# WHAT IS NEEDED
Copy out every one of the entries below, word for word and without changes.

(Stored data entries)
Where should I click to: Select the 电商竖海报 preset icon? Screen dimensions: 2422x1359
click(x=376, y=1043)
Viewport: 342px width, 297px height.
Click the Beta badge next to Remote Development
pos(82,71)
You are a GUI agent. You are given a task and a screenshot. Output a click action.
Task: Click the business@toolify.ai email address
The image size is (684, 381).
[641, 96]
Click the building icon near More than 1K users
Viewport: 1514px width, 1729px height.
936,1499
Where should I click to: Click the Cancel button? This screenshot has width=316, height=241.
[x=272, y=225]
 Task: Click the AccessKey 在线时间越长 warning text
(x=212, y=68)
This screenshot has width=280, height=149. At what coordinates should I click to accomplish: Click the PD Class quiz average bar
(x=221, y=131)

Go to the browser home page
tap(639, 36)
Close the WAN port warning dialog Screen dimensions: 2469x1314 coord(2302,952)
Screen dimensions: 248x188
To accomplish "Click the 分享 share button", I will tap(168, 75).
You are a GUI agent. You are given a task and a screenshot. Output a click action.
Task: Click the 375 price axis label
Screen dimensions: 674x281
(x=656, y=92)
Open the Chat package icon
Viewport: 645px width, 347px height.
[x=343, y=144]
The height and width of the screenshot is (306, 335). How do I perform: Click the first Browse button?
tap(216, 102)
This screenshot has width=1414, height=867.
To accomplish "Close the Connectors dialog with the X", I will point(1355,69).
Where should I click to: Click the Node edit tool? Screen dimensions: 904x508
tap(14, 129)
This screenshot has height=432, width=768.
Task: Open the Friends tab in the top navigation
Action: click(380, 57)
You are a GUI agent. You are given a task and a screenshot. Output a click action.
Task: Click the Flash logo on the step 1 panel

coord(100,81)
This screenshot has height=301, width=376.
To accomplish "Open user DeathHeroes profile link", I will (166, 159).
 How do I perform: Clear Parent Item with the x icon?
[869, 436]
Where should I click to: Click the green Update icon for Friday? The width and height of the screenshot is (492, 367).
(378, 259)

# COMPLETED EXERCISE
Where should I click to: Select the 电商竖海报 preset icon? Screen dimensions: 2422x1359
click(x=376, y=1043)
Viewport: 342px width, 297px height.
Click the Beta badge next to Remote Development
pos(82,71)
You are a GUI agent. You are given a task and a screenshot. Output a click action.
Task: Click the business@toolify.ai email address
The image size is (684, 381).
[641, 96]
Click the building icon near More than 1K users
Viewport: 1514px width, 1729px height.
936,1499
Where should I click to: Click the Cancel button? This screenshot has width=316, height=241.
[x=272, y=225]
 Task: Click the AccessKey 在线时间越长 warning text
(x=212, y=68)
This screenshot has width=280, height=149. At what coordinates should I click to accomplish: Click the PD Class quiz average bar
(x=221, y=131)

Go to the browser home page
tap(639, 36)
Close the WAN port warning dialog Screen dimensions: 2469x1314 coord(2302,952)
Screen dimensions: 248x188
To accomplish "Click the 分享 share button", I will tap(168, 75).
You are a GUI agent. You are given a task and a screenshot. Output a click action.
Task: Click the 375 price axis label
Screen dimensions: 674x281
(x=656, y=92)
Open the Chat package icon
Viewport: 645px width, 347px height.
[x=343, y=144]
The height and width of the screenshot is (306, 335). How do I perform: Click the first Browse button?
tap(216, 102)
This screenshot has width=1414, height=867.
To accomplish "Close the Connectors dialog with the X", I will point(1355,69).
Where should I click to: Click the Node edit tool? Screen dimensions: 904x508
tap(14, 129)
This screenshot has height=432, width=768.
Task: Open the Friends tab in the top navigation
Action: click(380, 57)
You are a GUI agent. You are given a task and a screenshot. Output a click action.
Task: Click the Flash logo on the step 1 panel

coord(100,81)
This screenshot has height=301, width=376.
To accomplish "Open user DeathHeroes profile link", I will (166, 159).
 How do I perform: Clear Parent Item with the x icon?
[869, 436]
Where should I click to: Click the green Update icon for Friday? The width and height of the screenshot is (492, 367).
(378, 259)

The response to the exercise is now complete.